Authors:Ekta Khandelwal , Sumeet Tripathi, Pritam Wasnik
Int J Biol Med Res. 2020; 11(4): 7132-7134  |  PDF File

Abstract

Introduction: Sickle cell disease (SCD) is a haemoglobin disorder characterized by mutation of valine for glutamic acid at 6th position of the beta globin chain of hemoglobin. Sickle hemoglobin (HbS) causes a distorted sickle shape of RBCs which are prone to haemolysis and vaso-occlusion of sickled red cells. Vaso-occlusive crises (VOC) leads to acute pain syndrome and multi-organ dysfunction in patients of SCD which is one of the major cause of morbidity. This study is to establish the role of endothelial dysfunction (EF) in pathophysiology of vaso-occlusive crises. Aim & objectives: To assess & quantify Endothelial Function by reactive hyperemia in adult patients of sickle cell anemia & compare the vascular reactivity by using parameters of PPG in healthy subjects & SCD patients. Methods: 15 young adult patients of age group 18 to 40 yrs diagnosed with SCD 15 healthy age-matched controls were tested for endothelial function by reactive hyperemia. PPG parameters like systolic peak amplitude, upstroke slope, maximum systolic peak to peak interval (PPI), time difference between the successive systolic peak instances of PPG. In addition, the beat-to-beat changes of PTT were computed. After determining the distribution of data appropriate statistical analysis were done by using SPSS 20 software.
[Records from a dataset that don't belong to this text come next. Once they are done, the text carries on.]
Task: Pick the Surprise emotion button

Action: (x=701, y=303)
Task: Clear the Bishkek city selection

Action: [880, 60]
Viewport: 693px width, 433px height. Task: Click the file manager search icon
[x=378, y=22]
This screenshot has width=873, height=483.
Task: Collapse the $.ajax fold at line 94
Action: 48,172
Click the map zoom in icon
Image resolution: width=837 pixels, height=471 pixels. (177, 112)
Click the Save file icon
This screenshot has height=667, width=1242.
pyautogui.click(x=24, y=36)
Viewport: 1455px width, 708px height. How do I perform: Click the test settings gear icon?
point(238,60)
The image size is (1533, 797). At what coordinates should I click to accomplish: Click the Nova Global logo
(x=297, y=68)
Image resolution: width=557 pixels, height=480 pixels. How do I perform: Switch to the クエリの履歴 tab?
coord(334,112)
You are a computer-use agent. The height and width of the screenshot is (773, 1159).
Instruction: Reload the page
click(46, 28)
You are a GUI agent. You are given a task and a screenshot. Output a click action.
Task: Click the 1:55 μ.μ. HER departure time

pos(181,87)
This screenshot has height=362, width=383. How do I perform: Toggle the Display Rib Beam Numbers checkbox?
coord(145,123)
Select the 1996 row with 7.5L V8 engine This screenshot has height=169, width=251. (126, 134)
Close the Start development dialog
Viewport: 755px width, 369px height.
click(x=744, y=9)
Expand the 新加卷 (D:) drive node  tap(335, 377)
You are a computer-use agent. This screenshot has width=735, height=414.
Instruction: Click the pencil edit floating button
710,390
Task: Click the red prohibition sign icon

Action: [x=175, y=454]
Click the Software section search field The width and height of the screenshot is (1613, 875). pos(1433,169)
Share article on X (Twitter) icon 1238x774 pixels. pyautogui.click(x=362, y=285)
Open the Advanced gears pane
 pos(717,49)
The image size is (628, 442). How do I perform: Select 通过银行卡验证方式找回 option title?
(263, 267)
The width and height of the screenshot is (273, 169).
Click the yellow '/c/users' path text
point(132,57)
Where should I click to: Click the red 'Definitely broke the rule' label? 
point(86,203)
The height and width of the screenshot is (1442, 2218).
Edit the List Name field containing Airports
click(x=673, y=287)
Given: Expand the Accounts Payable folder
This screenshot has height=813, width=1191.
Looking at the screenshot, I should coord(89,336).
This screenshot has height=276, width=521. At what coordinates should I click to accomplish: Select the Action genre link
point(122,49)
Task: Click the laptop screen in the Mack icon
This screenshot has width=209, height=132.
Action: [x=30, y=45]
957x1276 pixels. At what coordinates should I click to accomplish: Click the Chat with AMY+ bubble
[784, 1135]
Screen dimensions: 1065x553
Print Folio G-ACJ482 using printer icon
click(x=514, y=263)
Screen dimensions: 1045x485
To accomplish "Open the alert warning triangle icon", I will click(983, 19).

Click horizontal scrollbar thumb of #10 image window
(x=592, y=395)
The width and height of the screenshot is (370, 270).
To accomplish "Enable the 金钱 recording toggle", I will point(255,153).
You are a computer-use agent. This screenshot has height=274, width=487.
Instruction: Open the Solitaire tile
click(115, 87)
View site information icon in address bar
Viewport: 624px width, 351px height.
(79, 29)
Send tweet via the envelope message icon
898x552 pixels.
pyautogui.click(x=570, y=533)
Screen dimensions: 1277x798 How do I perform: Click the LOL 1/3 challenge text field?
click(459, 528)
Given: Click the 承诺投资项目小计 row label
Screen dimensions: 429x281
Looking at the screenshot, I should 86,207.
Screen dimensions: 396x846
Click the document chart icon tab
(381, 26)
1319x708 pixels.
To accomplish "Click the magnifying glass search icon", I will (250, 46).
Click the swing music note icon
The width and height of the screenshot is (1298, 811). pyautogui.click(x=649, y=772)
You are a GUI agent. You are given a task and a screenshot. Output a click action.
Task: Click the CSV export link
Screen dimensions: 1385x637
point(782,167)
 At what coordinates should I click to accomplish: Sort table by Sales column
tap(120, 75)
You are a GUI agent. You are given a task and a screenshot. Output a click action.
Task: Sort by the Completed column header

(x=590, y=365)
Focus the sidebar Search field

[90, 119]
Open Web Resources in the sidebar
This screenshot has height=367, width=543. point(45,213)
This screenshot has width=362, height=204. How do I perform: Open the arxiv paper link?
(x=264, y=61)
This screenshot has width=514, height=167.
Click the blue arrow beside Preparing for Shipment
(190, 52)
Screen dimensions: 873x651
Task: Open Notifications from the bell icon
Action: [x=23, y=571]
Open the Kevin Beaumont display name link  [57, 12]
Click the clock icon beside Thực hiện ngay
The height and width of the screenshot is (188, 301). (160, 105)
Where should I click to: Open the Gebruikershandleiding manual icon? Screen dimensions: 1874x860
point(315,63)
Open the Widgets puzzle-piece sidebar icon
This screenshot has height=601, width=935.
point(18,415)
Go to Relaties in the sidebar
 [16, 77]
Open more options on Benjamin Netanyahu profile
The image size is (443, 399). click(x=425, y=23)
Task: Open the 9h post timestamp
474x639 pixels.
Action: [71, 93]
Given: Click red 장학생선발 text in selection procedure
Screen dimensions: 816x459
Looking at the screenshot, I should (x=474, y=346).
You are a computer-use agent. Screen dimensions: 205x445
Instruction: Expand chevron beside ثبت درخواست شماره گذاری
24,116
Result & Conclusion: There was a significant (p> 0.005) change in PPG parameters like Amplitude, Upstroke Slope, PPI & PTT in the control group as compared to SCD patients before and after RH. Amplitude & upstroke slope suggestive of an effective metabolic response in controls than in patients group. Pulse transit time (PTT) suggestive of intact endothelial function due to release of Endothelial NOS in controls than in patients group.